Each line of the material should be retyped without alteration.
___ RECORD SET ___
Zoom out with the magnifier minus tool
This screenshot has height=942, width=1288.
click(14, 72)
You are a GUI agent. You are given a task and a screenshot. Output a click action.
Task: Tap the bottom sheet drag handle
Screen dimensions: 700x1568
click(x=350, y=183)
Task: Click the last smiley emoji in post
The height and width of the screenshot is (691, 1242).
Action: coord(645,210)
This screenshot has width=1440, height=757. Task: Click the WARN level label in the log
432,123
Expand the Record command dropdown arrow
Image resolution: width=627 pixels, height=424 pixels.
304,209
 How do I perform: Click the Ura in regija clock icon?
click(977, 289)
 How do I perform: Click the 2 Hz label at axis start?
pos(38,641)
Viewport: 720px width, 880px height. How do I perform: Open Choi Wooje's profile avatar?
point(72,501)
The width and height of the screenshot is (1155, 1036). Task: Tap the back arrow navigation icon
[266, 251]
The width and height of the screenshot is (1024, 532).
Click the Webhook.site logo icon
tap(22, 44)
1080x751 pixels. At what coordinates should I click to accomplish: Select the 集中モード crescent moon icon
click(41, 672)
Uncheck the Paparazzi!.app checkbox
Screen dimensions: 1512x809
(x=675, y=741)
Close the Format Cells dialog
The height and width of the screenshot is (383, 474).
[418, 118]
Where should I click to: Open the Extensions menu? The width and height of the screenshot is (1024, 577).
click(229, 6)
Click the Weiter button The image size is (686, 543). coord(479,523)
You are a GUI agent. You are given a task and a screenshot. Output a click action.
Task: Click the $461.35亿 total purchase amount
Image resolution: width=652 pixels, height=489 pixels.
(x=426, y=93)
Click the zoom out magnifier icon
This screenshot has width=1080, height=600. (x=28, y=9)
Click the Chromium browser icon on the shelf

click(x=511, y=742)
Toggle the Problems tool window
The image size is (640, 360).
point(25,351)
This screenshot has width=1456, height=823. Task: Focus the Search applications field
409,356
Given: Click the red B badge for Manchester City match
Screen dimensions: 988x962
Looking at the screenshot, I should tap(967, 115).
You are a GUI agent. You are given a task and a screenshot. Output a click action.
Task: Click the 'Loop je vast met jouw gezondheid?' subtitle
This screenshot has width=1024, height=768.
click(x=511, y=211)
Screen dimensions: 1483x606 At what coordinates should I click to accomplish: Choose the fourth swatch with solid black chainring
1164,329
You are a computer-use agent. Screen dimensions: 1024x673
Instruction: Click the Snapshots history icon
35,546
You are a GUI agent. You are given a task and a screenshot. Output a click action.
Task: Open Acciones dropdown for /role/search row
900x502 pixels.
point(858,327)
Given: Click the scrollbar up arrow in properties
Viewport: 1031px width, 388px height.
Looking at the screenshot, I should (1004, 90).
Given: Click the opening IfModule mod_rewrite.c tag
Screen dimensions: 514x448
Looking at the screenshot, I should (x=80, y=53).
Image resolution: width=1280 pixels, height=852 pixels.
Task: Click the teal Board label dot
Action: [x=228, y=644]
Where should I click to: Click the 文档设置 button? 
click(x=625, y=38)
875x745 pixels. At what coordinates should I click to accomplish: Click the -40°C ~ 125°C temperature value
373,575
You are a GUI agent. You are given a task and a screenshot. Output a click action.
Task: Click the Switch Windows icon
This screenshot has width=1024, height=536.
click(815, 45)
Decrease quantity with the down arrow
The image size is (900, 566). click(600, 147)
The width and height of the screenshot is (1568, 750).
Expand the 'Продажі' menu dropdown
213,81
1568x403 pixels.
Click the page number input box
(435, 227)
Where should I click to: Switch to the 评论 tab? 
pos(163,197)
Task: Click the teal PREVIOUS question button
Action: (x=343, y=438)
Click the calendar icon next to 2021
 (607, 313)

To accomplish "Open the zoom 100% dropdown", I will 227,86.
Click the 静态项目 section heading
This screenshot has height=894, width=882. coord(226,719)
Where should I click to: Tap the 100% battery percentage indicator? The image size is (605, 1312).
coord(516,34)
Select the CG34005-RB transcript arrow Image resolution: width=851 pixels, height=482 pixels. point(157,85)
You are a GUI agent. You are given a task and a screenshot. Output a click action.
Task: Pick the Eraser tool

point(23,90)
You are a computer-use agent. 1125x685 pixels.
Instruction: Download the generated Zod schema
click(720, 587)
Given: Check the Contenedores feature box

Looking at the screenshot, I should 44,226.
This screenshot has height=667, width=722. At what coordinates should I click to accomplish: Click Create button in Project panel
___
WRITTEN RESPONSE
Zoom out with the magnifier minus tool
This screenshot has height=942, width=1288.
click(14, 72)
You are a GUI agent. You are given a task and a screenshot. Output a click action.
Task: Tap the bottom sheet drag handle
Screen dimensions: 700x1568
click(x=350, y=183)
Task: Click the last smiley emoji in post
The height and width of the screenshot is (691, 1242).
Action: coord(645,210)
This screenshot has width=1440, height=757. Task: Click the WARN level label in the log
432,123
Expand the Record command dropdown arrow
Image resolution: width=627 pixels, height=424 pixels.
304,209
 How do I perform: Click the Ura in regija clock icon?
click(977, 289)
 How do I perform: Click the 2 Hz label at axis start?
pos(38,641)
Viewport: 720px width, 880px height. How do I perform: Open Choi Wooje's profile avatar?
point(72,501)
The width and height of the screenshot is (1155, 1036). Task: Tap the back arrow navigation icon
[266, 251]
The width and height of the screenshot is (1024, 532).
Click the Webhook.site logo icon
tap(22, 44)
1080x751 pixels. At what coordinates should I click to accomplish: Select the 集中モード crescent moon icon
click(41, 672)
Uncheck the Paparazzi!.app checkbox
Screen dimensions: 1512x809
(x=675, y=741)
Close the Format Cells dialog
The height and width of the screenshot is (383, 474).
[418, 118]
Where should I click to: Open the Extensions menu? The width and height of the screenshot is (1024, 577).
click(229, 6)
Click the Weiter button The image size is (686, 543). coord(479,523)
You are a GUI agent. You are given a task and a screenshot. Output a click action.
Task: Click the $461.35亿 total purchase amount
Image resolution: width=652 pixels, height=489 pixels.
(x=426, y=93)
Click the zoom out magnifier icon
This screenshot has width=1080, height=600. (x=28, y=9)
Click the Chromium browser icon on the shelf

click(x=511, y=742)
Toggle the Problems tool window
The image size is (640, 360).
point(25,351)
This screenshot has width=1456, height=823. Task: Focus the Search applications field
409,356
Given: Click the red B badge for Manchester City match
Screen dimensions: 988x962
Looking at the screenshot, I should tap(967, 115).
You are a GUI agent. You are given a task and a screenshot. Output a click action.
Task: Click the 'Loop je vast met jouw gezondheid?' subtitle
This screenshot has width=1024, height=768.
click(x=511, y=211)
Screen dimensions: 1483x606 At what coordinates should I click to accomplish: Choose the fourth swatch with solid black chainring
1164,329
You are a computer-use agent. Screen dimensions: 1024x673
Instruction: Click the Snapshots history icon
35,546
You are a GUI agent. You are given a task and a screenshot. Output a click action.
Task: Open Acciones dropdown for /role/search row
900x502 pixels.
point(858,327)
Given: Click the scrollbar up arrow in properties
Viewport: 1031px width, 388px height.
Looking at the screenshot, I should (1004, 90).
Given: Click the opening IfModule mod_rewrite.c tag
Screen dimensions: 514x448
Looking at the screenshot, I should (x=80, y=53).
Image resolution: width=1280 pixels, height=852 pixels.
Task: Click the teal Board label dot
Action: [x=228, y=644]
Where should I click to: Click the 文档设置 button? 
click(x=625, y=38)
875x745 pixels. At what coordinates should I click to accomplish: Click the -40°C ~ 125°C temperature value
373,575
You are a GUI agent. You are given a task and a screenshot. Output a click action.
Task: Click the Switch Windows icon
This screenshot has width=1024, height=536.
click(815, 45)
Decrease quantity with the down arrow
The image size is (900, 566). click(600, 147)
The width and height of the screenshot is (1568, 750).
Expand the 'Продажі' menu dropdown
213,81
1568x403 pixels.
Click the page number input box
(435, 227)
Where should I click to: Switch to the 评论 tab? 
pos(163,197)
Task: Click the teal PREVIOUS question button
Action: (x=343, y=438)
Click the calendar icon next to 2021
 (607, 313)

To accomplish "Open the zoom 100% dropdown", I will 227,86.
Click the 静态项目 section heading
This screenshot has height=894, width=882. coord(226,719)
Where should I click to: Tap the 100% battery percentage indicator? The image size is (605, 1312).
coord(516,34)
Select the CG34005-RB transcript arrow Image resolution: width=851 pixels, height=482 pixels. point(157,85)
You are a GUI agent. You are given a task and a screenshot. Output a click action.
Task: Pick the Eraser tool

point(23,90)
You are a computer-use agent. 1125x685 pixels.
Instruction: Download the generated Zod schema
click(720, 587)
Given: Check the Contenedores feature box

Looking at the screenshot, I should 44,226.
This screenshot has height=667, width=722. At what coordinates should I click to accomplish: Click Create button in Project panel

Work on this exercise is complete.